*** Opening Material for the task ***

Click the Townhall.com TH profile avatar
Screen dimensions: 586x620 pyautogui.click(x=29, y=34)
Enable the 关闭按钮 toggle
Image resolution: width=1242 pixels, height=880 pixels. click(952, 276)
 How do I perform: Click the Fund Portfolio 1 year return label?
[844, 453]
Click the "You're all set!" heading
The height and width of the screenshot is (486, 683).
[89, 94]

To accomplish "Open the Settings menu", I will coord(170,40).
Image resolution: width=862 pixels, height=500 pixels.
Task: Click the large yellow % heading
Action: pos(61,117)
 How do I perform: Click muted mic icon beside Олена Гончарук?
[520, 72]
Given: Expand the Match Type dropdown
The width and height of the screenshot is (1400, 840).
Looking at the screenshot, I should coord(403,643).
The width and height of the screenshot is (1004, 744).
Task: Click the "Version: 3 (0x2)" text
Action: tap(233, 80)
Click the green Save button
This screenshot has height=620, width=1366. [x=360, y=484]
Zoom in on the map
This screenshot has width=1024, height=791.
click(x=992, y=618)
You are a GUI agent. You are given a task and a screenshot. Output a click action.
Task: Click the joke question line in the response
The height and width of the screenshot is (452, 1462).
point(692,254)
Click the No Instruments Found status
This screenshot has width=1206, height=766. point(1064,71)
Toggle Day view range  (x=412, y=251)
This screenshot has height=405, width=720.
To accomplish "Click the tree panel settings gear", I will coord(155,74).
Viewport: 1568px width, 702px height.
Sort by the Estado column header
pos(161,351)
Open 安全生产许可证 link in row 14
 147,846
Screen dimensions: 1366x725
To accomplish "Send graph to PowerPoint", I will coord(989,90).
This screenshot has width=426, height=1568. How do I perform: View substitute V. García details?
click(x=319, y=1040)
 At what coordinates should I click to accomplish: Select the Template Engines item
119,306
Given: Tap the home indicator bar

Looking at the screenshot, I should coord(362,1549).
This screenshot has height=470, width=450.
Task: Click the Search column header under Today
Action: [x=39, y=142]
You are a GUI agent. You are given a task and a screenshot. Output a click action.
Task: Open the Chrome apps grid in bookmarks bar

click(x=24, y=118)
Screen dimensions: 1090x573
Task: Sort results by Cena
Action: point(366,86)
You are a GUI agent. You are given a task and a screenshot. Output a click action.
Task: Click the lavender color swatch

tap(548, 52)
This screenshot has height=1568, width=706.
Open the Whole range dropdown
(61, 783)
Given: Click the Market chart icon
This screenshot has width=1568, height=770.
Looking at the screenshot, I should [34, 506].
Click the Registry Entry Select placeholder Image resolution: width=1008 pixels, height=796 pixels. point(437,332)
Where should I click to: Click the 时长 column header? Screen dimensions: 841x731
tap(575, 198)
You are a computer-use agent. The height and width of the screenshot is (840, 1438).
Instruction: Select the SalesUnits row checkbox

*** Closing Material for the task ***

» To do
Retype every entry, keeping each character as it was.

» Solution to this task
Click the Townhall.com TH profile avatar
Screen dimensions: 586x620 pyautogui.click(x=29, y=34)
Enable the 关闭按钮 toggle
Image resolution: width=1242 pixels, height=880 pixels. click(952, 276)
 How do I perform: Click the Fund Portfolio 1 year return label?
[844, 453]
Click the "You're all set!" heading
The height and width of the screenshot is (486, 683).
[89, 94]

To accomplish "Open the Settings menu", I will coord(170,40).
Image resolution: width=862 pixels, height=500 pixels.
Task: Click the large yellow % heading
Action: pos(61,117)
 How do I perform: Click muted mic icon beside Олена Гончарук?
[520, 72]
Given: Expand the Match Type dropdown
The width and height of the screenshot is (1400, 840).
Looking at the screenshot, I should coord(403,643).
The width and height of the screenshot is (1004, 744).
Task: Click the "Version: 3 (0x2)" text
Action: tap(233, 80)
Click the green Save button
This screenshot has height=620, width=1366. [x=360, y=484]
Zoom in on the map
This screenshot has width=1024, height=791.
click(x=992, y=618)
You are a GUI agent. You are given a task and a screenshot. Output a click action.
Task: Click the joke question line in the response
The height and width of the screenshot is (452, 1462).
point(692,254)
Click the No Instruments Found status
This screenshot has width=1206, height=766. point(1064,71)
Toggle Day view range  (x=412, y=251)
This screenshot has height=405, width=720.
To accomplish "Click the tree panel settings gear", I will coord(155,74).
Viewport: 1568px width, 702px height.
Sort by the Estado column header
pos(161,351)
Open 安全生产许可证 link in row 14
 147,846
Screen dimensions: 1366x725
To accomplish "Send graph to PowerPoint", I will coord(989,90).
This screenshot has width=426, height=1568. How do I perform: View substitute V. García details?
click(x=319, y=1040)
 At what coordinates should I click to accomplish: Select the Template Engines item
119,306
Given: Tap the home indicator bar

Looking at the screenshot, I should coord(362,1549).
This screenshot has height=470, width=450.
Task: Click the Search column header under Today
Action: [x=39, y=142]
You are a GUI agent. You are given a task and a screenshot. Output a click action.
Task: Open the Chrome apps grid in bookmarks bar

click(x=24, y=118)
Screen dimensions: 1090x573
Task: Sort results by Cena
Action: point(366,86)
You are a GUI agent. You are given a task and a screenshot. Output a click action.
Task: Click the lavender color swatch

tap(548, 52)
This screenshot has height=1568, width=706.
Open the Whole range dropdown
(61, 783)
Given: Click the Market chart icon
This screenshot has width=1568, height=770.
Looking at the screenshot, I should [34, 506].
Click the Registry Entry Select placeholder Image resolution: width=1008 pixels, height=796 pixels. point(437,332)
Where should I click to: Click the 时长 column header? Screen dimensions: 841x731
tap(575, 198)
You are a computer-use agent. The height and width of the screenshot is (840, 1438).
Instruction: Select the SalesUnits row checkbox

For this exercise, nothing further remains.